Sembahlah Allah dan janganlah kamu mempersekutukan-Nya dengan sesuatupun. dan berbuat baiklah kepada dua orang ibu-bapa, karib-kerabat, anak-anak yatim, orang-orang miskin, tetangga yang dekat dan tetangga yang jauh, dan teman sejawat, Ibnu sabil dan hamba sahayamu. Sesungguhnya Allah tidak menyukai orang-orang yang sombong dan membangga-banggakan diri, (QS. An-Nisaa’ : 36)

Ayat diatas menjelaskan kepada kita untuk beribadah kepada Allah atau tunduk kepada-Nya, baik di waktu sembinyi-sembunyi maupun terang-terangan, mengerjakan apa yang diperintahkan-Nya dan meninggalkan apa yang dilarang-Nya.

Allah melarang mempersekutukan sesuatu dengan-Nya. Dan syirik itupun terbagi kedalam beberapa macam, yaitu :

1.      Syirik yang dilakukan oleh kaum musyrikin Arab berupa menyembah berhala-berhala dengan menjadikan mereka sebagai para penolong dan pemberi syafa’at di sisi Allah.

2.      Syirik yang dilakukan oleh orang-orang Nasrani, yaitu menyembah Isa Al-Masih as.

 

Dalam ayat diatas juga diperintahkan kepada kita untuk berbuat baik kepada dua orang tua, dan janganlah meremehkan sedikitpun di antara tuntutan-tuntutannya, karena merupakan sebab lahir dari adanya kalian. Mereka telah memelihara kita dengan kasih sayang dan ikhlas.

Kemudian bergaullah dengan baik bersama orang-orang yang paling dekat kepada kalian, setelah kedua orang tua. Apabila telah memenuhi hak-hak kedua orang tua, maka baiklah urusan rumah tangga dan keluarga, apabila keadaan rumah tangga telah baik, maka ia menjadi suatu kekuataan yang besar dan apabila dia menolong kaum kerabatnya, maka msing-masing di antara mereka akan mempunyai kekuataan lain yang saling tolong menolong bersama keluarga ini.

Lalu kepada anak yatim, kita disuruh untuk menolong mereka, karena ia kehilangan penolongnya, yaitu bapak. Sedangkan ibu, walau bagaimana luas pengetahuannya, jarang sekali dapat mendidiknya dengan sempurna. Maka, bagi orang-orang yang mampu berkewajiban membantu pendidikannya.

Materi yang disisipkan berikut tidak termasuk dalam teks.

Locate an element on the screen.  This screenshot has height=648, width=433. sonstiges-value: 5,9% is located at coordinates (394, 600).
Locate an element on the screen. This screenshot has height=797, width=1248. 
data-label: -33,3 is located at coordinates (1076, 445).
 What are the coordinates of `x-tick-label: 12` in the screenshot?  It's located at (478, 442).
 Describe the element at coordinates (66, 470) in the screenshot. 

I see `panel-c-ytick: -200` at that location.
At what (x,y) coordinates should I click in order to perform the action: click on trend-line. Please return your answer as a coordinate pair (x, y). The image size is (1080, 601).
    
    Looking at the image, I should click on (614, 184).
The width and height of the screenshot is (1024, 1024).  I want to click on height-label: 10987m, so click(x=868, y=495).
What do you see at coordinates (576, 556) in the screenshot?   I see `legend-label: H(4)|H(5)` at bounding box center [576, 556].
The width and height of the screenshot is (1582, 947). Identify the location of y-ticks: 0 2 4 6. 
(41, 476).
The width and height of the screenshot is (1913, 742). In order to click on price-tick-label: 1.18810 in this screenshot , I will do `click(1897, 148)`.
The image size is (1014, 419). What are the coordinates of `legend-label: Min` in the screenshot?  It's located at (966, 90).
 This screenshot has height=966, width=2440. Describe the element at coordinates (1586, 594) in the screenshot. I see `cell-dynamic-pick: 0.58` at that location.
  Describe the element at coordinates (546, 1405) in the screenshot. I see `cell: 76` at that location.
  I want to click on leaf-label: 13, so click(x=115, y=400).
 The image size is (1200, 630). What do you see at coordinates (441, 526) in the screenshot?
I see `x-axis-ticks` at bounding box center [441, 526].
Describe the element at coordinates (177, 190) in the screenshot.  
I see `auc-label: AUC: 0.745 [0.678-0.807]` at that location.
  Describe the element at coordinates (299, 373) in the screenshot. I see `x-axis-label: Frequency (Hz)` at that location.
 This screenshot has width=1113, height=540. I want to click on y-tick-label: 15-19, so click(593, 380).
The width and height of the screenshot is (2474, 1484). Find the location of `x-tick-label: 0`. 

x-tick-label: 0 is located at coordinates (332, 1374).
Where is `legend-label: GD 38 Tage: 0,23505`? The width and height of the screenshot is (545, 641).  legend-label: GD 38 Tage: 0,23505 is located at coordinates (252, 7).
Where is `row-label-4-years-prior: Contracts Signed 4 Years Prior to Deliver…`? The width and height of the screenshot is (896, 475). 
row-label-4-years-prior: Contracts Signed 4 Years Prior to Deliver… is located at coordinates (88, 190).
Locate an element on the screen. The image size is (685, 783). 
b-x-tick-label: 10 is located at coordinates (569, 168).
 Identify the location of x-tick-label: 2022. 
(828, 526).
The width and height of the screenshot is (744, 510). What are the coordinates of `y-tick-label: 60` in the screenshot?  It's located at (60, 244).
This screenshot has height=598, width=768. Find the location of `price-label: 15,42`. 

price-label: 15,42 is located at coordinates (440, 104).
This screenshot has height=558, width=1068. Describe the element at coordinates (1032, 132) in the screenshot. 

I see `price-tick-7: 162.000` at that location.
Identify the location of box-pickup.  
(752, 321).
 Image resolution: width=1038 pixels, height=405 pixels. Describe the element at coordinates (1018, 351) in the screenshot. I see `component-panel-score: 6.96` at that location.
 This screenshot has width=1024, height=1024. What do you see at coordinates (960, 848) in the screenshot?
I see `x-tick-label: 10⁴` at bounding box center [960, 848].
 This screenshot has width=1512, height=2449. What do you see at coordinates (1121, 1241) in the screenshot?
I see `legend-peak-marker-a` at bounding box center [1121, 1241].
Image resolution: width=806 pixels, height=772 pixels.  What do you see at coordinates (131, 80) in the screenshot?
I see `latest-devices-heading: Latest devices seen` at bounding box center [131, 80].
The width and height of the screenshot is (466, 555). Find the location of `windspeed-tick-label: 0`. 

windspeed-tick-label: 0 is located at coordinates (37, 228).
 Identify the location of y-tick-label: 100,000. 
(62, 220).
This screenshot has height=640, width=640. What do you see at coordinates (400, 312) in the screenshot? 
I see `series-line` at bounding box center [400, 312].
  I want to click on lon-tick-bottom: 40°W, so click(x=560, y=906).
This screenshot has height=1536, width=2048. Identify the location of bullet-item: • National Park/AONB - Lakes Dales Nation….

Demikian pula dengan orang miskin, keadaan masyarakat tidak akan teratur, jika mereka tidak diperhatikan dan keadaan mereka tidak diperbaiki, dan akan menjadi beban masyarakat.

Tetangga adalah satu macam dari kaum kerabat, karena dekatnya tempat. Dekat dan jauh di sini ada yang mengartikan dengan tempat, hubungan kekeluargaan, dan ada pula antara yang Muslim dan yang bukan Muslim.

Yang dimaksud teman sejawat adalah teman dalam perjalanan dan orang asing yang mengharapkan bantuan serta pertolongan Allah. Lalu Ibnus sabil ialah orang yang dalam perjalanan yang bukan ma’shiat yang kehabisan bekal. Termasuk juga anak yang tidak diketahui ibu bapaknya.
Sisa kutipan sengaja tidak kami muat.